Have you heard of someone getting fired because they were too good? The truth is that they get fired because their making their boss look bad. You are expected to do well, meet goals, and succeed, that’s why you get hired for the job.

For both guy A and B, never mine that.

Remember people don’t have to like you. You just got to like yourself. Others liking you is just a bonus.

When you don’t see your worth, you may undervalue yourself, accepting situations or treatment that don’t match your real value. You may not reveal your true self until you feel emotionally safe with someone. Once you’re confident in your abilities and know your own worth, what others say won’t affect you.

2 Likes

Sucking Value allready has some implications it feels like…sucking sounds like somethign a mosquito deoes…it happens without consent. It comes from a place of lack and not from a place of abundance.

IMHO its very important to go in life from transactional relationships to empowering relationships. To go from transactions that are trading equal values to transactions that are creating value to both people. To have relationships where what one party gives is something this party likes to give. So to come back to you example: If after the conversation both parties feel better than before and feel like they have grown and are more empowered…not only an exchange has happened but also additional energy is created.

And I understand that this is hard nowadays. Where most people work something that they have to work and not something that comes from their heart.

4 Likes

There are a lot of assumptions already implicit in the way you’re framing the question. They tell about where you are right now–in your beliefs, emotions, and perceptions.

Just have a look around at how different people are communicating. See whether or not it always conforms to the picture painted in your original post.

One book that seems like it might be helpful is The Undervalued Self by Elaine Aron. Check out her discussion of Linking vs. Ranking in relationships.

2 Likes

It confirms exactly to what I said.
But maybe since the only constant in all these conversations is me observing, maybe my vibe is making people act this way?? Or maybe I’m doing a bad job at explaining this??

Why do you use “sucking” instead of “getting” or “acquiring”?
Like @MechaShaman said, it has a negative implication.

Is there a deeper, more subtle reason behind it?

As @MechaShaman said, it’s forceful and without regard for the other person’s needs.

If I seek to acquire value while still respecting the other person’s needs. How would you classify it?
Is it not the basis of human interaction too?

2 Likes

In my view, it’s not sustainable. If U try to acquire value while still respecting the other person’s need and they don’t care about Ur needs, U lose, they win.

So U start to take without care of the other’s wishes as well, now it’s sustainable.

The thing I forgot to say is that both parties are genuinely ok wid taking value in this way. I don’t sense any malice behind it.

Malkuth is trying to explain to you that youre looking at things too black and white. Youre looking for ONE SIMPLE YER OR NO answer. But the world is complex and you will have scenarios where something works and another where that same thing doesnt work. The idea is that no truth is the ultimate truth. Everything has an exception and if you think too narrow - if you want to always see and live by only one narrow way of seeing things, you could be limiting your toolkit. I dont know what book he recommended is, but if he recoomended it to you, it might be worth going over.

4 Likes

That’s just another word for respect.

If I don’t respect the other person, I’d have taken more than what the other party is “genuinely ok” with.

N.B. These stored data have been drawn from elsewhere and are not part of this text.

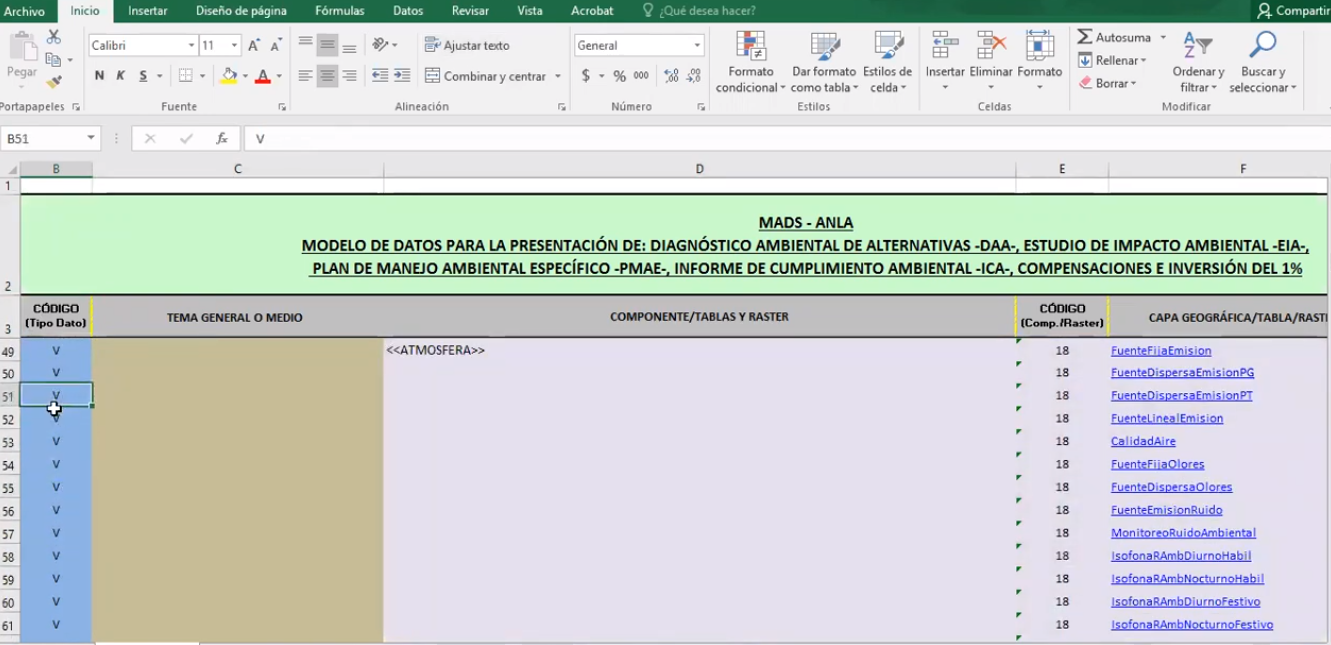Toggle italic (K) formatting
This screenshot has height=645, width=1331.
pyautogui.click(x=121, y=76)
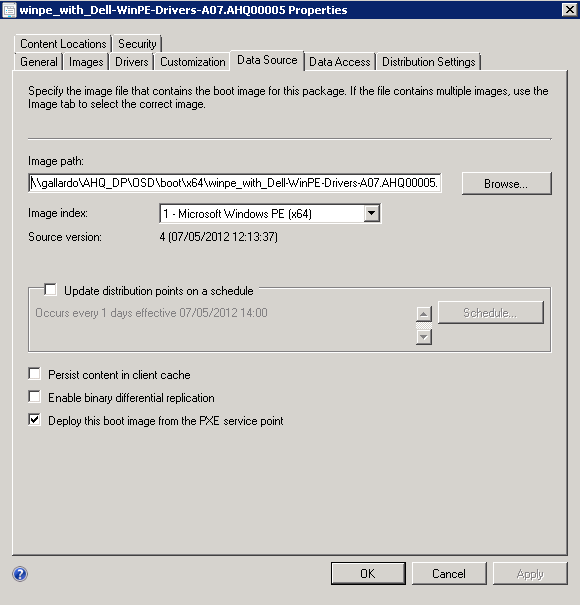
Task: Click the Cancel button
Action: pos(449,573)
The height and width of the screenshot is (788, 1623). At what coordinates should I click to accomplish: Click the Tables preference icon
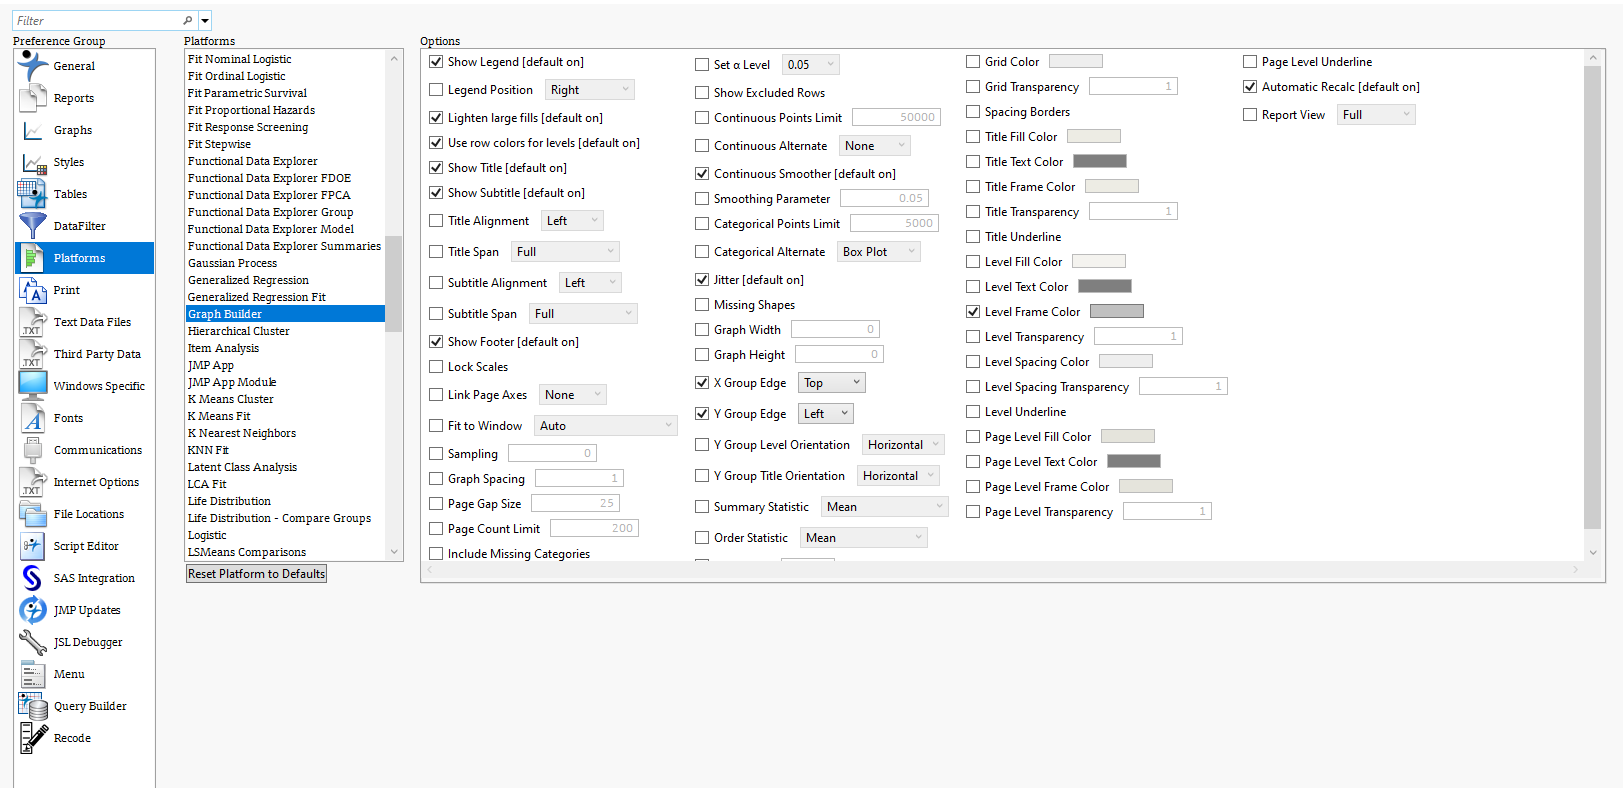(x=32, y=194)
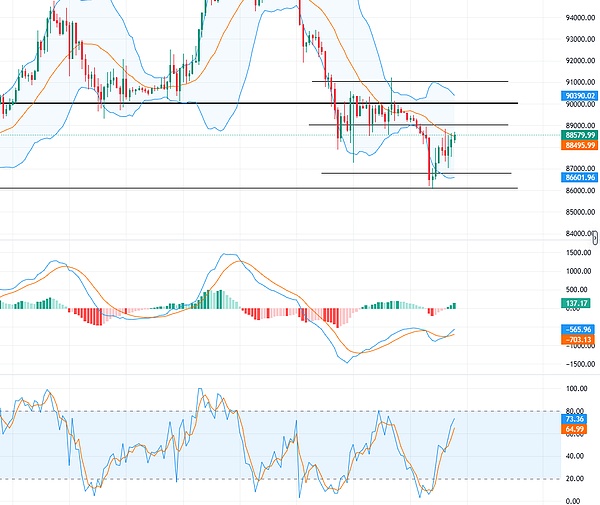Viewport: 600px width, 505px height.
Task: Click the latest green candlestick on price chart
Action: [x=455, y=137]
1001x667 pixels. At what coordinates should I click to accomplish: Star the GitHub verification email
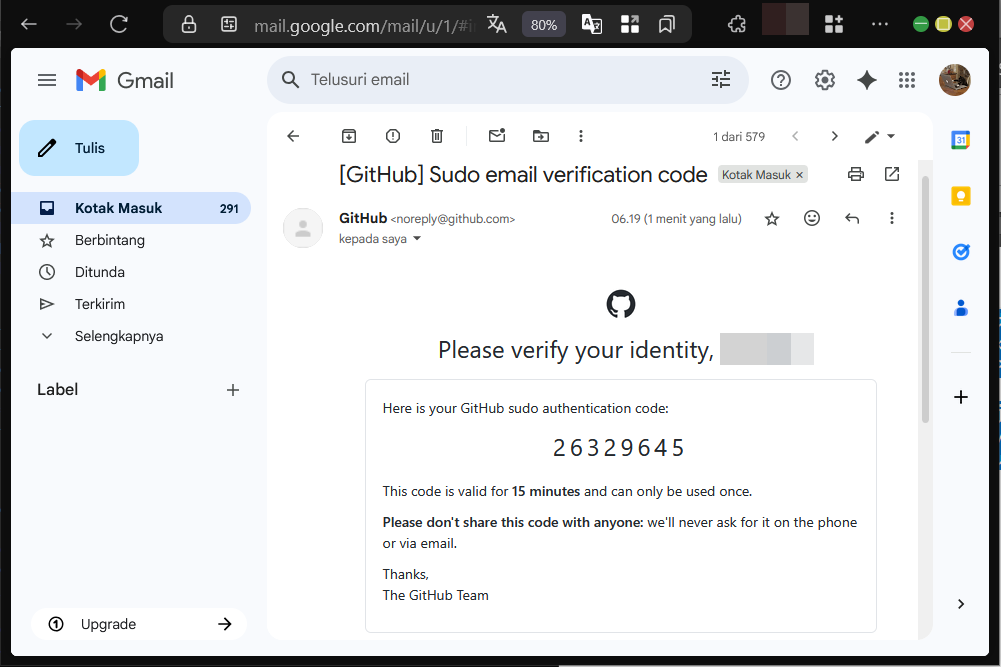(772, 218)
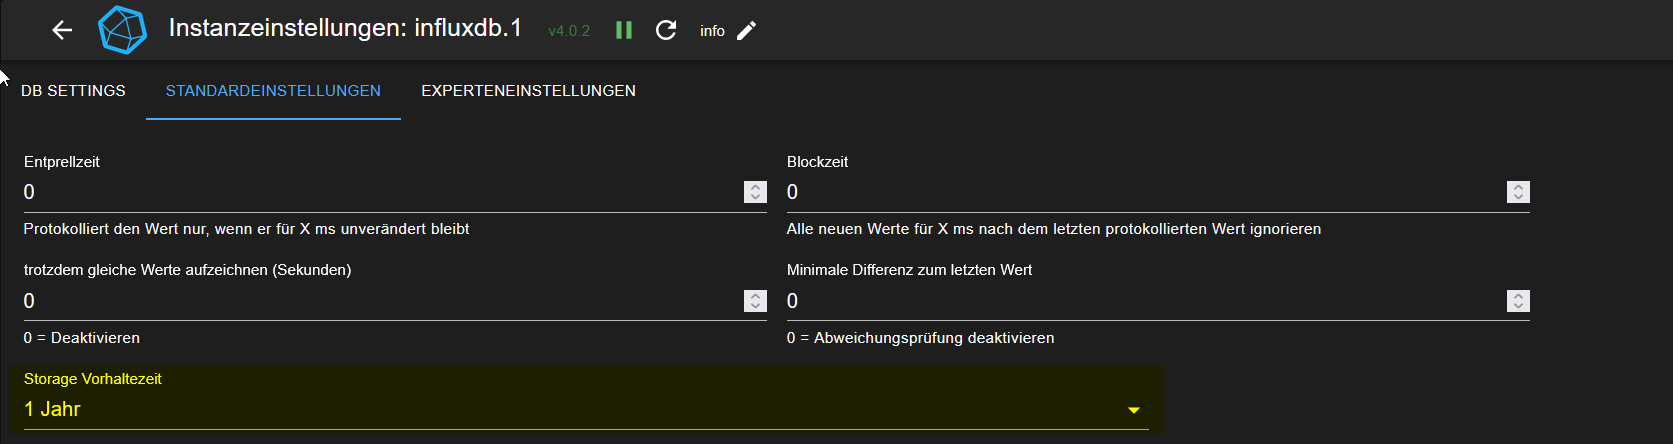Viewport: 1673px width, 444px height.
Task: Pause the influxdb.1 instance
Action: [624, 30]
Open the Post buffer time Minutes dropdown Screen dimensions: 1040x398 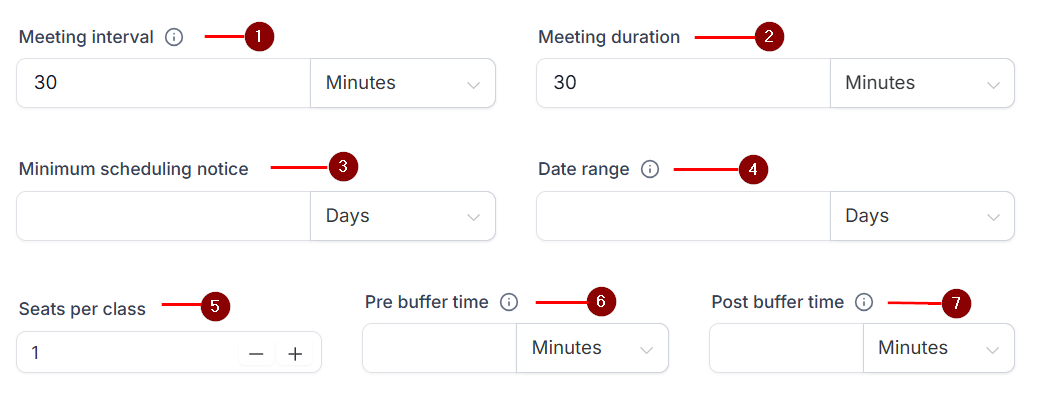[x=939, y=348]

What I think is sustainable, is both parties getting values & growing while respecting each other.
Otherwise I’ll pillage your village and steal your women. That’s beyond what anyone would be “genuinely ok” with. That’s what lack of respect can escalate to. It CAN’T be sustainable by definition.

1 Like

I know these dynamics very well…Sounds like a wrong people problem.
My solution for these issues is to go to different people. People that do care about my needs.
The answer to toxicity is not more toxicity…is to go to a place where there is no toxicity.